With whatever transcripts of Nira Radia tapes that have been exposed so far, one thing is clear that Nira Radia has tremendous pull in the publishing world, strong enough to get her planted stories published and this does not acumen well for the media and journalism in particular. Further, it also exposes the fact that at times, it’s powerful people like Radia who act as a catalyst between the business houses they represent and the politicians who controls the Industry sectors that these business houses belong to. This three-way business-politics-media nexus too doesn’t augment well for the common man who now feels betrayed by the very journalist in whom he had placed his trust not so long ago. What is fact and what is fiction if such a scribe bows down in front of his corporate master?

It’s a common fact that among other corporate clients, Nira Radia also handles corporate communications for Tata as well as the Reliance Group which figure prominently in some of the taped conversations. How will these negative stories in the media affect the images of these two colossal business groups? And what about the aam aadmi who believes in these powerful brands and is a stakeholder? And what about those media houses who stood by their tainted fellow scribes and blacked out the news about the Nira tapes? Are they simply following their journalistic ethics by waiting for the March 2011 deadline for the government agencies to complete their investigation of this whole murky world of Radia tapes and 2G spectrum scan before coming to some conclusion or have they stopped believing in the very fact that they as journalists had the right to pick on anyone for the wrongdoings and now standing by their tainted scribes as mute spectators?

According to some of these conversations, it becomes evident that some of the so-called lobbyists go to any extent to plant stories of the companies they represent in the media with the help of some of its scribes. The very basis of journalistic ethics goes for a toss. With the social outcry over some of the conversations that have been exposed, a couple of the tainted scribes as well as Nira Radia have cried foul saying that the tapes and the transcripts have been doctored. How far it is true, only time will tell.

On India Today cover

On India Today cover

Just a couple of days ago, the Supreme Court directed the media to avoid mentioning the names of any person who finds a mention in the Radia tapes till the investigation by the government agencies is over. This has been ordered by the Supreme Court so that the media acts with responsibility and doesn’t malign the names of prominent men who might feature in the conversation. Is it a case of presumed innocent until proven guilty? While some sections of the media might accept the judgment with an open mind, there are those media people who strive on sensational journalism in the form of breaking news and big bold headlines. And then there are those who are lured by the opposite camps and easily tempted to carry the news irrespective of whether they have complete information or not.
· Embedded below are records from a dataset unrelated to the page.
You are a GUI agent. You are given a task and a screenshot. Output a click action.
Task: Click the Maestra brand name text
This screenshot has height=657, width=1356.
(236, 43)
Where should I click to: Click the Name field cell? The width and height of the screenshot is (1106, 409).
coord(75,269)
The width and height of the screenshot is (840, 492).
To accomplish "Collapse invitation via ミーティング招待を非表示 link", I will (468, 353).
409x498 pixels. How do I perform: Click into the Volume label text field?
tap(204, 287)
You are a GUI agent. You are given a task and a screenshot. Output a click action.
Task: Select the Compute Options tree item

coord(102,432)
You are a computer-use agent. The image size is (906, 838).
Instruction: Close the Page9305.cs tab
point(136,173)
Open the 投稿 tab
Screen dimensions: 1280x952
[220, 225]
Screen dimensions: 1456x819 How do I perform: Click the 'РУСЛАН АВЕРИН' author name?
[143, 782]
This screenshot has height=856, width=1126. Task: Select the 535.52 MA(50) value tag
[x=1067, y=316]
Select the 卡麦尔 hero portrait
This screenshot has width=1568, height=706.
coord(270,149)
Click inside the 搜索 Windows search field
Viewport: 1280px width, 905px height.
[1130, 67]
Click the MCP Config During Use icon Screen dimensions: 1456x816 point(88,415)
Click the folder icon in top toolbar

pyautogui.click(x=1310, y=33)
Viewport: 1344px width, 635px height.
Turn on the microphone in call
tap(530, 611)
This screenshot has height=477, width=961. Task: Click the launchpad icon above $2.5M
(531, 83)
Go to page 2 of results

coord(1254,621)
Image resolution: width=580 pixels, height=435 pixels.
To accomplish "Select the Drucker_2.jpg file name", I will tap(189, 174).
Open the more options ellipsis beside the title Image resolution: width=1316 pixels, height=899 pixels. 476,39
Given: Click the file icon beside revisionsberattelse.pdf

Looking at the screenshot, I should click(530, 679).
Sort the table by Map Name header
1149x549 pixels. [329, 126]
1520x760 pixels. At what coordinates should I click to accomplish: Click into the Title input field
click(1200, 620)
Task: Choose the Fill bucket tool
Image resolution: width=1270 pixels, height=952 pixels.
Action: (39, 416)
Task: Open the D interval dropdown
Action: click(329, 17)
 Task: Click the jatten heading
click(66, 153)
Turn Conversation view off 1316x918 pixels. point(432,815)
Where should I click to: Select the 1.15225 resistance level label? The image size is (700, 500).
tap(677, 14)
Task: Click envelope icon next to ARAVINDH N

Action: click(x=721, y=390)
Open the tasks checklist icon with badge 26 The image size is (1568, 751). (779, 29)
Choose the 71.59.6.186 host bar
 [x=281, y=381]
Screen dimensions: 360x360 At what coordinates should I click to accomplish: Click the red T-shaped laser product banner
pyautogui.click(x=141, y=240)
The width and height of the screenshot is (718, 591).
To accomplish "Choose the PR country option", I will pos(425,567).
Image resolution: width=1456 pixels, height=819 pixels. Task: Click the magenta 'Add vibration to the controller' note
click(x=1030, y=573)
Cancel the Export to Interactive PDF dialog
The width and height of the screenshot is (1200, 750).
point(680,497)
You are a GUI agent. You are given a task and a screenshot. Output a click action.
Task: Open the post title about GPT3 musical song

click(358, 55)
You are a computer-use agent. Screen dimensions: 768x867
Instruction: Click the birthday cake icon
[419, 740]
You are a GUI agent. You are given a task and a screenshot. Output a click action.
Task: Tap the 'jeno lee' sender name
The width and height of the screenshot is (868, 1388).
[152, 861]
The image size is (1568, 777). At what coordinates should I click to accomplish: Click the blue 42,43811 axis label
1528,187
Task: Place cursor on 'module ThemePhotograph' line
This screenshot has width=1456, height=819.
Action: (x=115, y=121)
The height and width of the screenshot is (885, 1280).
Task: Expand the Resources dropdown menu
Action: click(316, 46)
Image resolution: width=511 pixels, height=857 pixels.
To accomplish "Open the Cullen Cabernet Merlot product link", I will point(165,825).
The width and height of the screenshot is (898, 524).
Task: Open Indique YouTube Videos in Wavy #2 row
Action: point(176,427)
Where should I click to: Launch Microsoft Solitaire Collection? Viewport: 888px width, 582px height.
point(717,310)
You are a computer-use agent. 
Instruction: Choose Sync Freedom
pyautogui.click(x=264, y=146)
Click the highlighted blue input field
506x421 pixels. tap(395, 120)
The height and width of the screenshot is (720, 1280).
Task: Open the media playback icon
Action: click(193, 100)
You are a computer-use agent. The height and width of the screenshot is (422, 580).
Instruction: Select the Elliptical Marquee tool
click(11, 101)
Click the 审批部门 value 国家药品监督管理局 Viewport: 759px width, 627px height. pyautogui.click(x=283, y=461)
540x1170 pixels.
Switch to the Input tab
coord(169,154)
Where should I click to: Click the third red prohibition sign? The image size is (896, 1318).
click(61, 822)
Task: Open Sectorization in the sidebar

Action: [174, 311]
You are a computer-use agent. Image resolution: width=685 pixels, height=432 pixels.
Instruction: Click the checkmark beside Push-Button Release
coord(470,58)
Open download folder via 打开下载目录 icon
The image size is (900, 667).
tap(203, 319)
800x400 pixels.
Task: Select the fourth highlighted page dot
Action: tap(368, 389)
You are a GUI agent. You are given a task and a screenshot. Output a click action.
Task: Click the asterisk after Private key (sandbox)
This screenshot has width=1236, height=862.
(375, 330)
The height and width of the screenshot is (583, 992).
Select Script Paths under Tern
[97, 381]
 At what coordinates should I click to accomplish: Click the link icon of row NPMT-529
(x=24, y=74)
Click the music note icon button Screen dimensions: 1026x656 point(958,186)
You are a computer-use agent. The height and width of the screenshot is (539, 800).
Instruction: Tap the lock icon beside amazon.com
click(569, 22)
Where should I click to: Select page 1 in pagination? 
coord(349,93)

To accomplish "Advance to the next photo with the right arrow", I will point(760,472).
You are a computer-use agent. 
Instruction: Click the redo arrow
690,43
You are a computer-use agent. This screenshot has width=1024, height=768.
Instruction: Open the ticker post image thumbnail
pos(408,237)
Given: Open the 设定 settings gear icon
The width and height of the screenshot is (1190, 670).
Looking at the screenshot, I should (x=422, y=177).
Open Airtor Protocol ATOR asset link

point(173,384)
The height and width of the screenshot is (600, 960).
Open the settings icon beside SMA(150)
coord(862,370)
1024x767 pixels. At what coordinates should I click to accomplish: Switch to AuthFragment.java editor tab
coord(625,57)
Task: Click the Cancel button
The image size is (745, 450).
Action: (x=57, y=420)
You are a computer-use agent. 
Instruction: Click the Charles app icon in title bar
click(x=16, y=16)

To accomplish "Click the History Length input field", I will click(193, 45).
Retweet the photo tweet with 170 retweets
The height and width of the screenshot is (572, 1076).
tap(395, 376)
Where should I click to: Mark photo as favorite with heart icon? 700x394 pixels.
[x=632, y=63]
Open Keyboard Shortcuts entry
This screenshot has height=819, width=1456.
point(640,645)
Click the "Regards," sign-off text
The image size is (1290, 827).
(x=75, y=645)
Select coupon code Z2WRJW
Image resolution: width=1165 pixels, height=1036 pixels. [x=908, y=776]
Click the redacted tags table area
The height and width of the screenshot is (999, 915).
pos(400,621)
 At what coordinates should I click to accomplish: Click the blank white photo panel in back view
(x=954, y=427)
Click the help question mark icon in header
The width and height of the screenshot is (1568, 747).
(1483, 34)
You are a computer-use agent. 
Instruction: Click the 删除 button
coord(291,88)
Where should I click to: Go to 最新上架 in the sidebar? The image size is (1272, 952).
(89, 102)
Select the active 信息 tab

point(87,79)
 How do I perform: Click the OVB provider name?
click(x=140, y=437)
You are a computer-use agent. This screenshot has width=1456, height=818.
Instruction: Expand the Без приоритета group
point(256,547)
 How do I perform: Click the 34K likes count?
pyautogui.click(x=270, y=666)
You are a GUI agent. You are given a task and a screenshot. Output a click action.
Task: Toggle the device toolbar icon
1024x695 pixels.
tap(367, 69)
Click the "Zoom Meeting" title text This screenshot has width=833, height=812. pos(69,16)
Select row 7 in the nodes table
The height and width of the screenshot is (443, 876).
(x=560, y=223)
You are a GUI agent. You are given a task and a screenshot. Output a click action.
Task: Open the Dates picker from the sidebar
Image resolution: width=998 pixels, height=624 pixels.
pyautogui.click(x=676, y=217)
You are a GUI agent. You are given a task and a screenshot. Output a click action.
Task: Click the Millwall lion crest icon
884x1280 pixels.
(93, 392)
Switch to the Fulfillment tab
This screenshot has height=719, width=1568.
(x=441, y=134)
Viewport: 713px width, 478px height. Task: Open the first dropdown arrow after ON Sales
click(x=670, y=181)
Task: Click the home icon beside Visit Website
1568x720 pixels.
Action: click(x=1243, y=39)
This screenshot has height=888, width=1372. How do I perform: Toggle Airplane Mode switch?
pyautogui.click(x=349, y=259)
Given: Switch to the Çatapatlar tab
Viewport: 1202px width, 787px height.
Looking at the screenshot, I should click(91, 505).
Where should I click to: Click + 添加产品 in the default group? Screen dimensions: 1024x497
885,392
One way or the other, journalism takes a beating.

Irrespective of what the outcome will be of the Radia tapes leakage, whether the investigations will implicate any of the people involved or mentioned in the conversations with Radia and their role in the 2G spectrum scam, a journalist and the media at large has to understand that the media is considered a watchdog of the society. Investigative journalism stands for giving clear and precise news coverage, without distorting the facts in any form and sans any prejudice. Only then journalism will survive in its true form and journalistic ethics will once again become the norm of the day.

Today, the Radia tapes and the furor it has created in the media has just fragmentized India’s growth story which was at one time, the cynosure of the world’s eyes. This is surely going to affect business and the economy in the days to come unless the media plays its role responsibly. No doubt, the pen is mightier than the sword!